Entering edit mode
Hi,
I'm using DESeq2 to analyse some RNA-seq data. I have different treatments (XXX, YYY and ZZZ) at different time points (2h, 4h, 8h), with DMSO used as a control for the treatment. 'se' is my SummarizedExperiment object containing the raw counts.
## create DESeqDataSet
dds <- DESeqDataSet(se, design = ~ treatment + time + treatment:time)
# make sure DMSO is the base level of the treatment factor
dds$treatment <- relevel(dds$treatment, "DMSO")
## differential expression analysis
dds<- DESeq(dds)
## get results
# let's check the effect of treatment XXX
res <- results(dds, contrast=c("treatment", "XXX", "DMSO"))
## MA plot
plotMA(res)
Now, this is what my MA plot looks like:
Does this look right? It almost looks like the fold changes have not been shrunken! Is that the case?
Am I doing something wrong?
Thank you.
Thanks Michael. Why is the prior only applied to the interaction terms?

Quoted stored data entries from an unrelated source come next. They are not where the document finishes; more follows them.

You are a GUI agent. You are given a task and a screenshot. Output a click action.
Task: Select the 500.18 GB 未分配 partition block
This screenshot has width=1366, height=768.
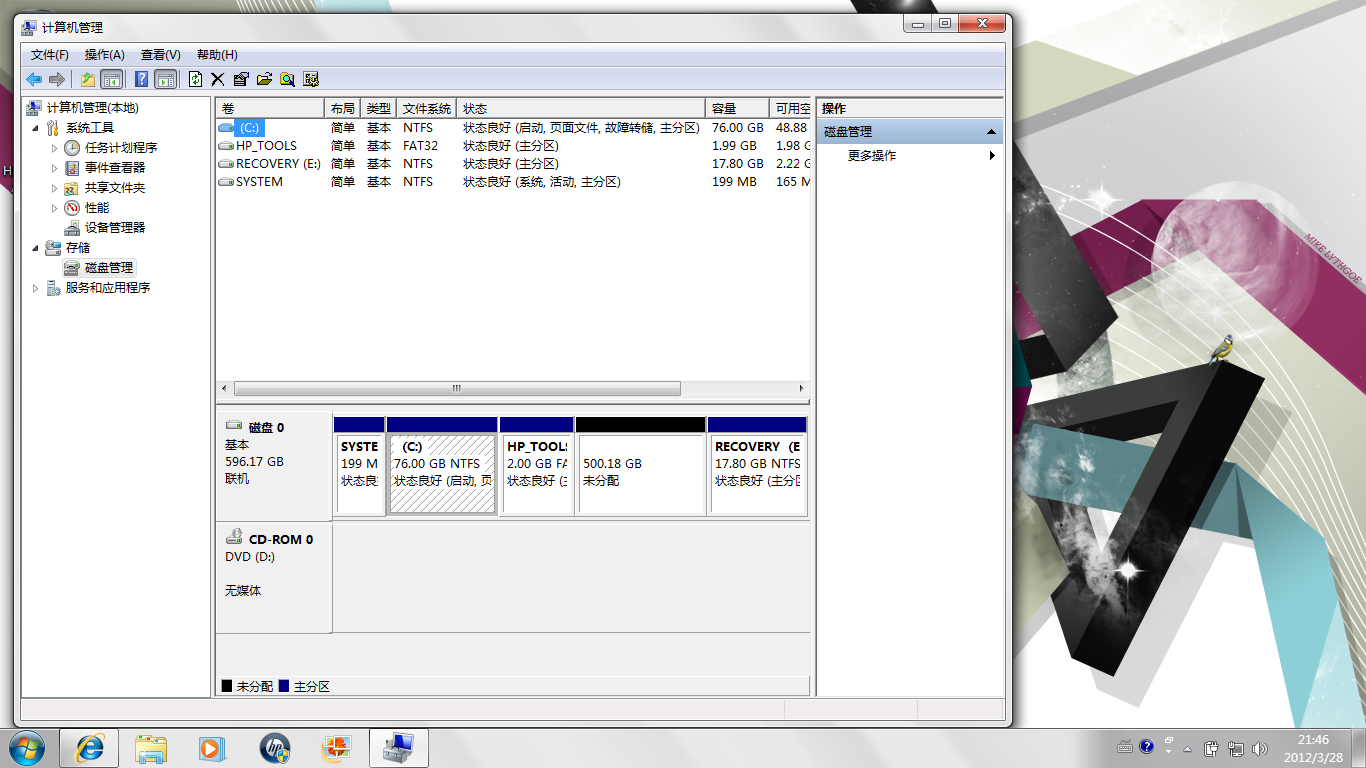click(x=641, y=474)
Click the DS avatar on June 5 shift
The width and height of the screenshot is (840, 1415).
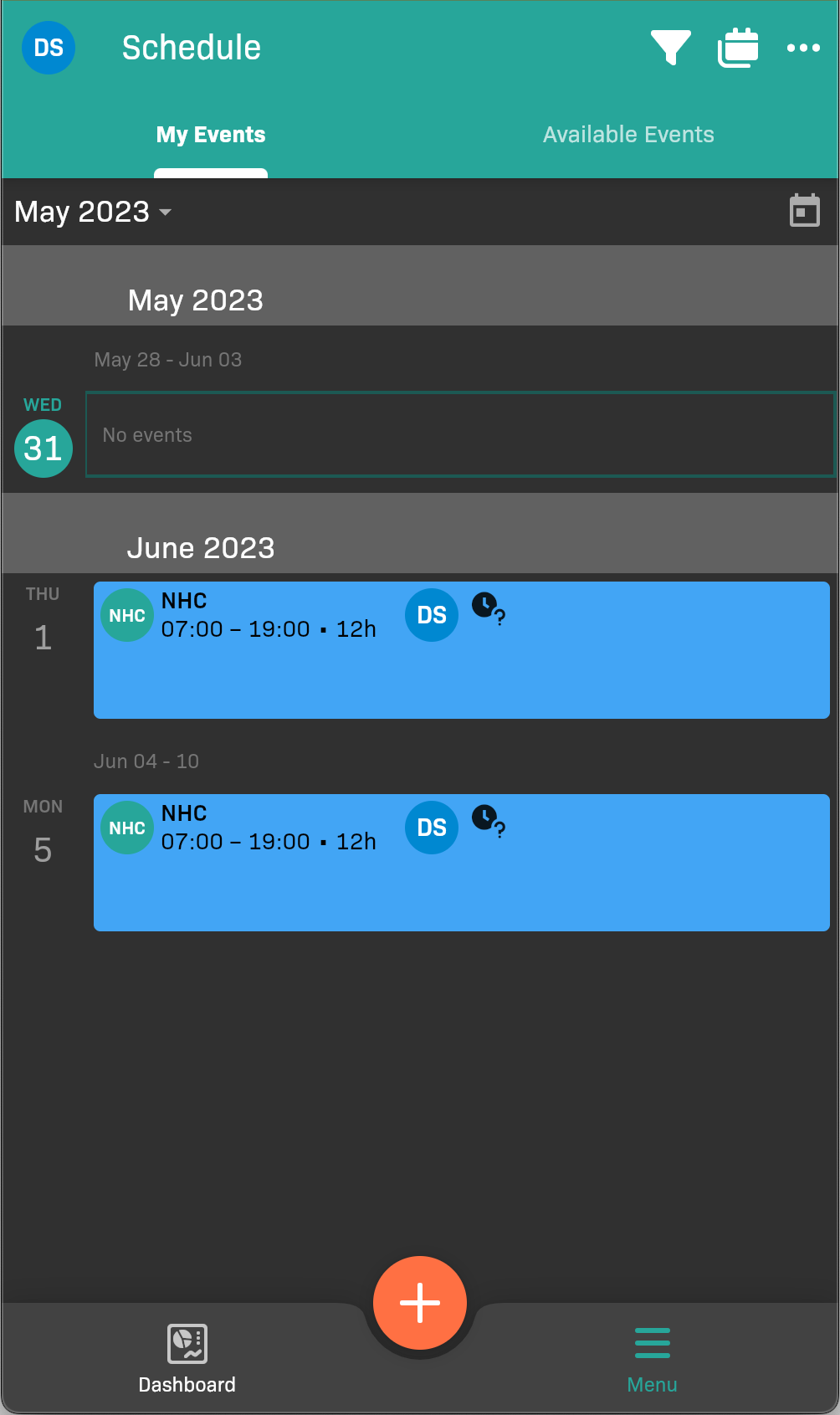(432, 828)
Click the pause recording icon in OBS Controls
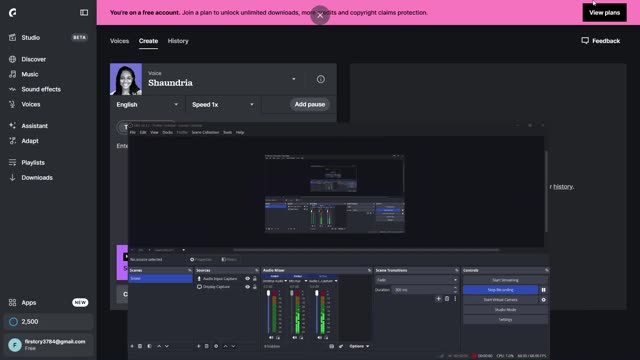 click(x=543, y=290)
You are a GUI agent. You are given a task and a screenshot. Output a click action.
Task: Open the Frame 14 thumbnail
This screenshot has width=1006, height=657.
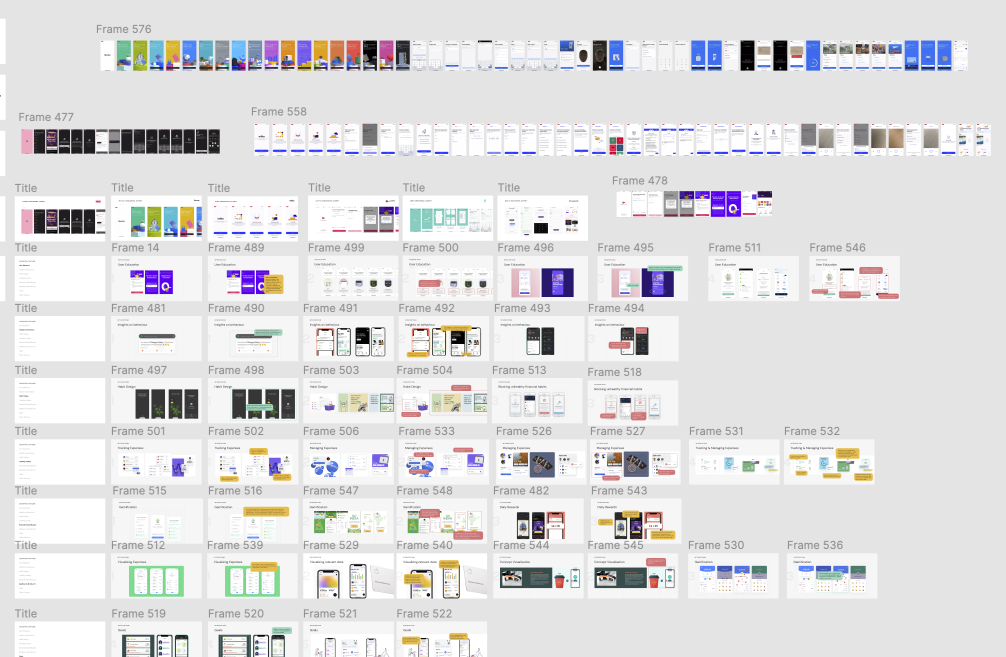tap(157, 278)
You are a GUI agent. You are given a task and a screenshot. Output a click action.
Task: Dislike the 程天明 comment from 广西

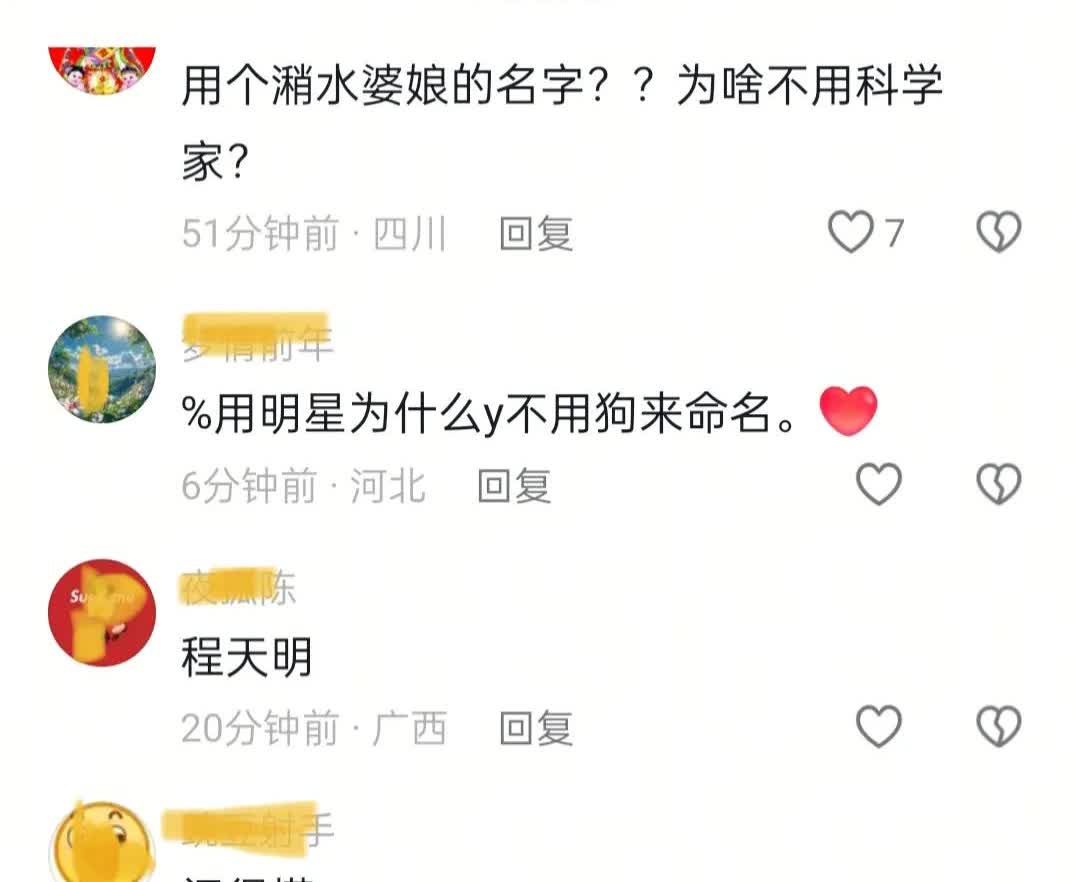tap(999, 726)
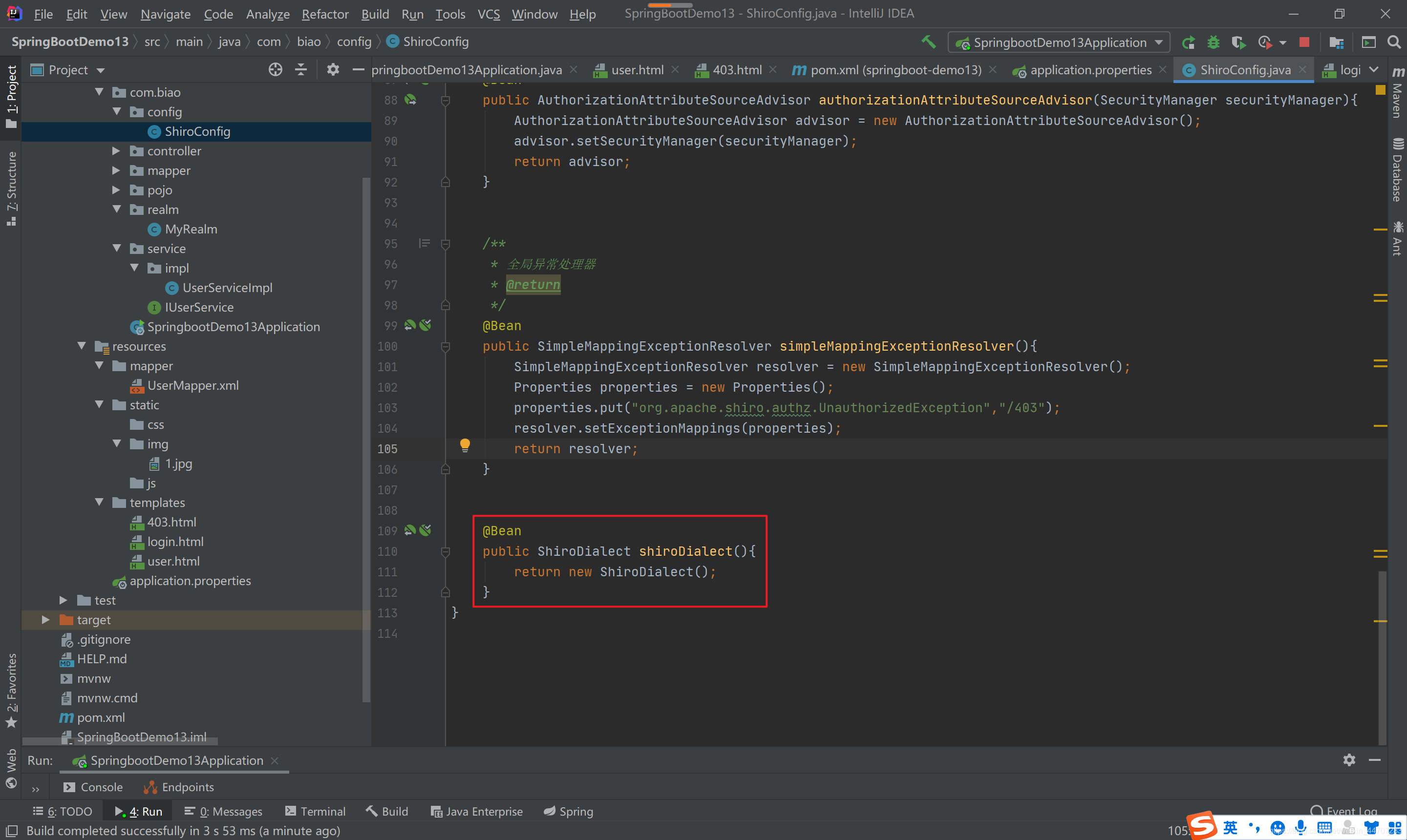The image size is (1407, 840).
Task: Click the ShiroConfig.java tab
Action: pyautogui.click(x=1245, y=69)
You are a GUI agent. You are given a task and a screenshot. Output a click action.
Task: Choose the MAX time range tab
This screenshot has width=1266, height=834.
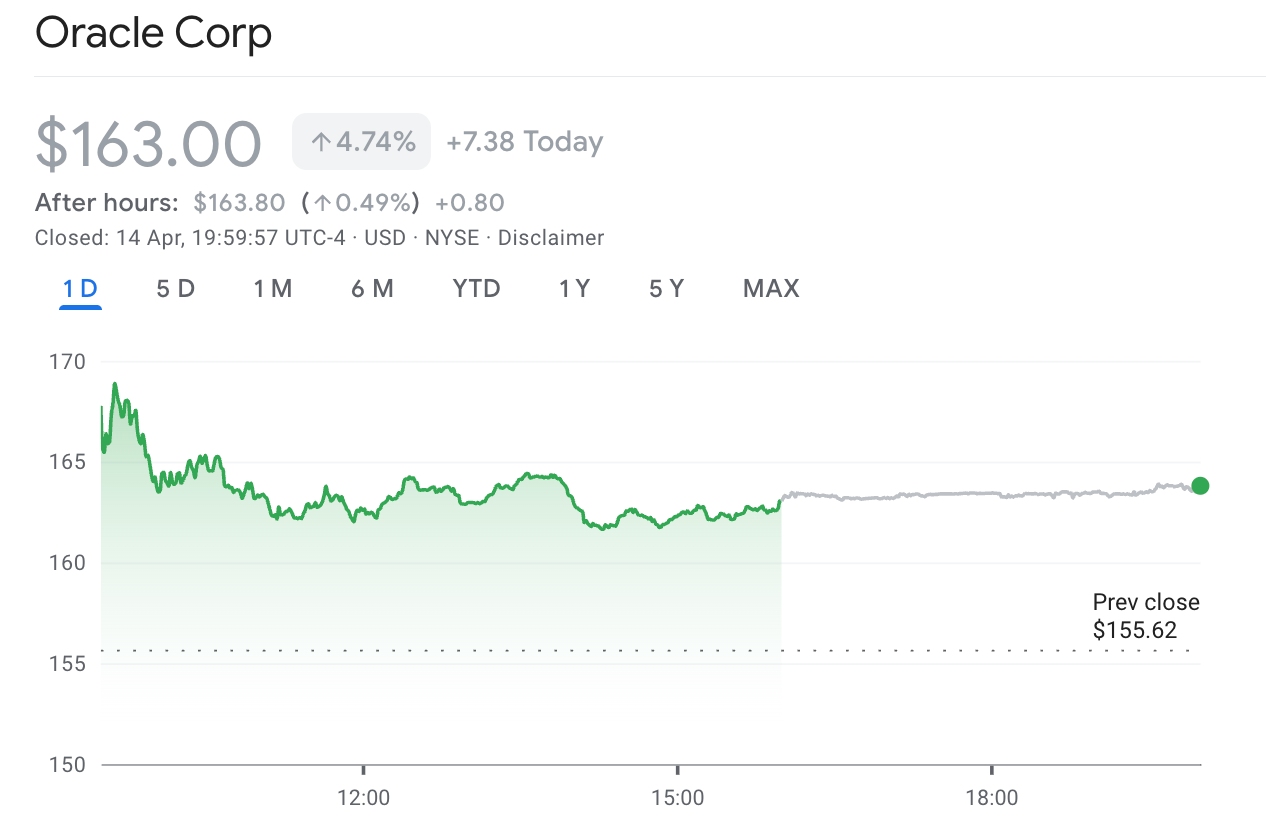point(771,289)
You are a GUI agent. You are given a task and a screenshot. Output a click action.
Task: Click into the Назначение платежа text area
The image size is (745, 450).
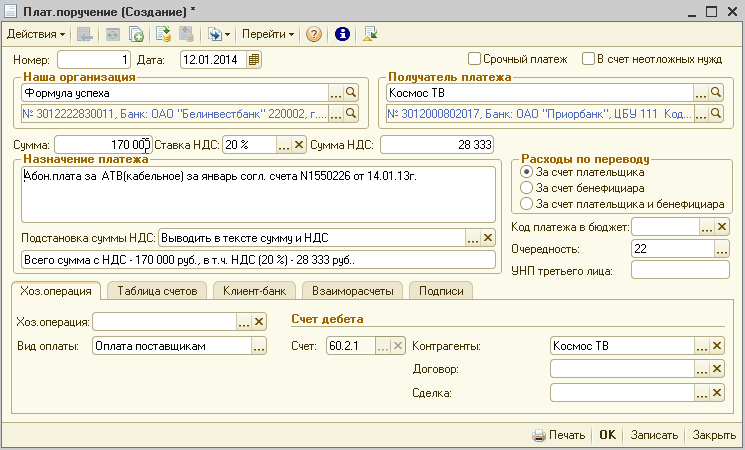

I very often do designs with interaction terms because I'm interested in, say, condition A in group 1, but I might also be interested in condition A over all groups. Since the prior is not applied to the second example, how reliable are its fold changes?
Thank you.
It takes a bit of geometric intuition, but for certain settings it was possible to observe that both shrinking the main effect terms and the interaction term resulted in the interaction term growing (despite the prior) to account for the difference between the observed counts and the predicted value using only the main effect terms. This could be demonstrated when the interaction term was truly 0, that the distribution of Wald or likelihood ratio statistic for the estimated interaction effects was too wide or too long tailed. This does not occur in the current implementation.
The unshrunken fold changes are perfectly reliable, if you filter on adjusted p-value.